"I don't want to analyze myself or anything, but I think, in fact I know this to be true, that I enter the world through what I write. I grew up believing, and continue to believe, that I am a screw-up, that growing up with my family and friends, I had nothing to offer in any conversation. But when I started writing, suddenly there was something that I brought to the party that was at a high-enough level." —Aaron Sorkin
Writing is definitely a different form of thinking. It’s more precise. You actually have time to think. I suspect that you are a verbal communicator as well as a written communicator. I could be wrong. Imagine if you visited here or vice versa. Would we be mute in each others presence? that would be something else!
BUT I know what you see in this. I was an awkward communicator in my youth – feeling that I had nothing to offer. I’m a late maturer. Now i am full of opinions.
Yes, funny I was remarking on a student story about how she had managed to capture the fleeting layers of things that occupy the mind at one given moment. Writing IS a way to make sense of it – to take one layer of thought and articulate it.

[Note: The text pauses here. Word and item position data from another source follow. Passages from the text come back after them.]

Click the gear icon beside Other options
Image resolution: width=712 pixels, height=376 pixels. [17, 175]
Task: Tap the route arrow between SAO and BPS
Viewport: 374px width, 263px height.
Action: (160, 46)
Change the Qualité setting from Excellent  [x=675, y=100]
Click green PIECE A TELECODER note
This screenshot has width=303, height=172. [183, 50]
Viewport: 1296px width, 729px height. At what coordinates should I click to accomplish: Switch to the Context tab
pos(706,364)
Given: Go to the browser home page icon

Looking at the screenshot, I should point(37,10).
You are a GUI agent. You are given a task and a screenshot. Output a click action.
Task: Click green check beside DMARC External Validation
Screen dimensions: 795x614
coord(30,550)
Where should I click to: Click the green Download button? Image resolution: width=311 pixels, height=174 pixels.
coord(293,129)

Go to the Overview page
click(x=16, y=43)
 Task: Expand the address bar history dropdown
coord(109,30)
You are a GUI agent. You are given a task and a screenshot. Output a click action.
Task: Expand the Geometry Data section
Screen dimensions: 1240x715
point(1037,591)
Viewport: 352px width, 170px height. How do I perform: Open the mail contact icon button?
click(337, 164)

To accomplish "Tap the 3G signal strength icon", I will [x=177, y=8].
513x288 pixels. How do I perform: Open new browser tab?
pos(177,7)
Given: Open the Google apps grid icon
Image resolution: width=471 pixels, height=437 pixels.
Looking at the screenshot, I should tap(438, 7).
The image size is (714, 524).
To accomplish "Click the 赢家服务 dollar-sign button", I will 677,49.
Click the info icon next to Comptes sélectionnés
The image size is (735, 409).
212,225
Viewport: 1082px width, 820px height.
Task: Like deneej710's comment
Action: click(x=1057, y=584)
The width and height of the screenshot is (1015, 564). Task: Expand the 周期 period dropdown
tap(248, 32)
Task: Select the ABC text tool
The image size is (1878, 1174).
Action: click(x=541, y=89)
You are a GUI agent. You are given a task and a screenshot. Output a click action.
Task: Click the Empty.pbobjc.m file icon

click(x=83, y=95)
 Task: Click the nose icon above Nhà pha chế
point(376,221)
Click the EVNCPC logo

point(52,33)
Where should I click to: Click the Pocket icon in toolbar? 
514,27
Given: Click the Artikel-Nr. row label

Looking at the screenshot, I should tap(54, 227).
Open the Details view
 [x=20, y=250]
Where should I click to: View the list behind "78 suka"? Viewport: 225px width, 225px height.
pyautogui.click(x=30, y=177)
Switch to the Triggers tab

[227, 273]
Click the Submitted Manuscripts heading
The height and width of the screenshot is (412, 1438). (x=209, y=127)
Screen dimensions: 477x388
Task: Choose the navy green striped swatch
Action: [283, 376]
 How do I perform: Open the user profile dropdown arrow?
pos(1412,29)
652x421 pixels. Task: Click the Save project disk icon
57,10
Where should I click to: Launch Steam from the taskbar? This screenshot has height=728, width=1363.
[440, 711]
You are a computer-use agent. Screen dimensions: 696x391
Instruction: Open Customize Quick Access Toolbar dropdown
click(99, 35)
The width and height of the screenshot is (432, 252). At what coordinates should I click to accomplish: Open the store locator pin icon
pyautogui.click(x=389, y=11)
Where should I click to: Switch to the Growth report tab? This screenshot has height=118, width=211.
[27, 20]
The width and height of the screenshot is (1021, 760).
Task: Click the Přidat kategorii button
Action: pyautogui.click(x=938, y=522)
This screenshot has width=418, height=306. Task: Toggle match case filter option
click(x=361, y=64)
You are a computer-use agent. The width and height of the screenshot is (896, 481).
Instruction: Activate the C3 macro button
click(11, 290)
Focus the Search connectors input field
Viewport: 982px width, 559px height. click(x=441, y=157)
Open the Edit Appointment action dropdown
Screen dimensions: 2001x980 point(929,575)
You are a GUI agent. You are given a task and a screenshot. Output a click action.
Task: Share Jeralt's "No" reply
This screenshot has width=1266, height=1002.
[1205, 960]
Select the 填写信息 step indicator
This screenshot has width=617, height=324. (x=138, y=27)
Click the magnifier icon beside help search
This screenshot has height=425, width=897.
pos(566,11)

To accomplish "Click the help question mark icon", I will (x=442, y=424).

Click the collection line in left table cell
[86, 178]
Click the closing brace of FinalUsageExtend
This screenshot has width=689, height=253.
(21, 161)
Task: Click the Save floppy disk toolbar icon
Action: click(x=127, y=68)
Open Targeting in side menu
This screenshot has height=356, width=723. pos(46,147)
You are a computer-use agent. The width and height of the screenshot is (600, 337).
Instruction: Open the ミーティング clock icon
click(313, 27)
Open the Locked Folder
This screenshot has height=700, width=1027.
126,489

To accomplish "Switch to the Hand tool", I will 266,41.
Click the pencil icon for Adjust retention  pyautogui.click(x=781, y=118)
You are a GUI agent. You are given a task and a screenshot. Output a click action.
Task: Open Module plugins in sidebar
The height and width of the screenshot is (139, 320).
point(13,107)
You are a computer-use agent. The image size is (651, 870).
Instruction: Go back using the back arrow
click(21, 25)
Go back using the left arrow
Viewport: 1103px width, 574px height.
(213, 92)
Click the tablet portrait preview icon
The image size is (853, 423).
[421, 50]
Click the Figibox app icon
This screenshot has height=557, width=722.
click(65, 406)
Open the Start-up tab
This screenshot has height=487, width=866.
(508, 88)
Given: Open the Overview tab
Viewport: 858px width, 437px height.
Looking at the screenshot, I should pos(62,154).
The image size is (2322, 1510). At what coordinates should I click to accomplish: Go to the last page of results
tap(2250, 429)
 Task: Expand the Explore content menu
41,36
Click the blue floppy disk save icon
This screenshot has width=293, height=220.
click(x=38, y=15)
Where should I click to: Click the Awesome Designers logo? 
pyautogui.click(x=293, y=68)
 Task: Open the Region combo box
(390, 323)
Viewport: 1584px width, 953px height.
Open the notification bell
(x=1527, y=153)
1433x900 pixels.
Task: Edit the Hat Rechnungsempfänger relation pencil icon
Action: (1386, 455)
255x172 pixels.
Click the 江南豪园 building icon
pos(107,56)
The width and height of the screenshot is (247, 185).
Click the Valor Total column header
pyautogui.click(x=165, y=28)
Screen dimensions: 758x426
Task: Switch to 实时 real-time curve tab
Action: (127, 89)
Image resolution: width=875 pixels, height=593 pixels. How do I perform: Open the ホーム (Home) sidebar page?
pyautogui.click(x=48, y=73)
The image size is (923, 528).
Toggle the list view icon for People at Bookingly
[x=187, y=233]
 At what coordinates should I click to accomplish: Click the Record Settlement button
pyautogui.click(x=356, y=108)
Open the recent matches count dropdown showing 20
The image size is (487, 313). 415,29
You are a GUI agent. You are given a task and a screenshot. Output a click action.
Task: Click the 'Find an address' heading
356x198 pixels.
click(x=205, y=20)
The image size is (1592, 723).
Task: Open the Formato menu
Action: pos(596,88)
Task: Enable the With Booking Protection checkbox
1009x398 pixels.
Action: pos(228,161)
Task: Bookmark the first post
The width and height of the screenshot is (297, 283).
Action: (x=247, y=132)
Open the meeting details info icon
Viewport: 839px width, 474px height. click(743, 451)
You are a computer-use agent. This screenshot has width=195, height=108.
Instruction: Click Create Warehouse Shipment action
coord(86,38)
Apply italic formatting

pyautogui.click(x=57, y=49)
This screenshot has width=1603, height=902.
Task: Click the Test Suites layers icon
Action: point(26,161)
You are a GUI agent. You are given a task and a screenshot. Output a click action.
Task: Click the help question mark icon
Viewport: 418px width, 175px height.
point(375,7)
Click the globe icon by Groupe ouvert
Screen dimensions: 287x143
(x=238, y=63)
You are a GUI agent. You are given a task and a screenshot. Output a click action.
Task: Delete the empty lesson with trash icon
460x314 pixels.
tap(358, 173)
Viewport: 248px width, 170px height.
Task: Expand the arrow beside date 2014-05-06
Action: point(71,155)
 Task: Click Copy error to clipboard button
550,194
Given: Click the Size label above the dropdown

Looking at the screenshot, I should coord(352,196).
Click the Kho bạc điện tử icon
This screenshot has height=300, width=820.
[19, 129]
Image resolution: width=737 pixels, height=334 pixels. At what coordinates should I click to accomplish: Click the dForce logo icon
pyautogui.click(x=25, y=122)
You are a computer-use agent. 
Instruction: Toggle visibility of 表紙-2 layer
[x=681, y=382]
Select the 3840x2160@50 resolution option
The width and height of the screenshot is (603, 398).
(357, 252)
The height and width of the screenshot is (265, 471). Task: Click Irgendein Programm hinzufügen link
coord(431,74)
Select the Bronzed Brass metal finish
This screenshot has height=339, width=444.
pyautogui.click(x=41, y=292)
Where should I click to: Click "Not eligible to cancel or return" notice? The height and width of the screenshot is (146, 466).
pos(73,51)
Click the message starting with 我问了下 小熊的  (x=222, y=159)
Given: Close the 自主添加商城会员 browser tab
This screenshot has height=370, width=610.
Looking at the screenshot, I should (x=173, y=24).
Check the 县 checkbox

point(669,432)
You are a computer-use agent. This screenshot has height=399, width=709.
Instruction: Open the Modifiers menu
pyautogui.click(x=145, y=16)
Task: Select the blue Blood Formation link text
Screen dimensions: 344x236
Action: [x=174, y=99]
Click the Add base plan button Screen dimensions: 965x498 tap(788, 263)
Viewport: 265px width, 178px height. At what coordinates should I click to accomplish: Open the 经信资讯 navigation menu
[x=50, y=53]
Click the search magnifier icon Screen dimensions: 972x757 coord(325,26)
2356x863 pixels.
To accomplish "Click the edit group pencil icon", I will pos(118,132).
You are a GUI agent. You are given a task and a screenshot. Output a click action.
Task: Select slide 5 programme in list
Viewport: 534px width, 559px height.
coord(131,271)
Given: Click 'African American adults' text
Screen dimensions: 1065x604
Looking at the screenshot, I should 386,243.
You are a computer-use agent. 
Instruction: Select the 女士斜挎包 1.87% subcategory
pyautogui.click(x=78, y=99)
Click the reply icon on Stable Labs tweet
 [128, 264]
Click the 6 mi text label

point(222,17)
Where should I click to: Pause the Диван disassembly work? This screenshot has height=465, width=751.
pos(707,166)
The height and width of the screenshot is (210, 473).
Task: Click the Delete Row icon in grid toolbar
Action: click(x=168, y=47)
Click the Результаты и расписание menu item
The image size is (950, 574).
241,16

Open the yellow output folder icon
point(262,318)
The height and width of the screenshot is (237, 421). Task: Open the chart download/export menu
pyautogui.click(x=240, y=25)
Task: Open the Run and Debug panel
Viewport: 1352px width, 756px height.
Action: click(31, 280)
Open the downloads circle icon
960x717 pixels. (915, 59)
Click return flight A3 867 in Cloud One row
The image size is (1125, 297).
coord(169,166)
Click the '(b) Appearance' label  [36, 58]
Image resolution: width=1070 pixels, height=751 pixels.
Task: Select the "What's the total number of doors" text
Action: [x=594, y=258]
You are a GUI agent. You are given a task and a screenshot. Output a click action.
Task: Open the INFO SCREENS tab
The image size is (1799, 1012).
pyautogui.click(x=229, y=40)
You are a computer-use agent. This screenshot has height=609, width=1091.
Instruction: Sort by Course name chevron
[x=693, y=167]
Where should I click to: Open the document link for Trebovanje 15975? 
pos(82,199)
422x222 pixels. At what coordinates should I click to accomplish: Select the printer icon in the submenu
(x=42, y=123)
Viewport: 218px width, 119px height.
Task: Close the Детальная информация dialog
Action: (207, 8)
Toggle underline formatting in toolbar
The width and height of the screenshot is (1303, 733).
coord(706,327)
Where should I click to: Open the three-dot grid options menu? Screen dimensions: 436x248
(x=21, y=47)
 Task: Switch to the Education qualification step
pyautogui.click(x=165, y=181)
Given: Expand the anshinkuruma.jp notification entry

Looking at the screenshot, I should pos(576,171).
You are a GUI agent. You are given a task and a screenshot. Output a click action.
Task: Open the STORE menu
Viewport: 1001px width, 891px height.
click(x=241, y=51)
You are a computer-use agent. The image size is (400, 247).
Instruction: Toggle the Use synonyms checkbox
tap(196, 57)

I never felt I was a verbal communicator. Not a phone-talker. I think my verbal communication skills are pretty good, I even was a member of toastmasters for awhile so that I could be a better facilitator. But I am also an awkward communicator. And when there is awkwardness between me and another, I clam up.
And then there is the content of what I talk about, and often other people don’t want to talk about that stuff, like my “radical” social and political views and my “hippy-dippy” experiences in expressive arts…
I’ve always been full of opinions – just never wont to express them verbally. But that is entirely dependent on who I’m with as well.
Steve – I imagine we’d talk around the table for hours.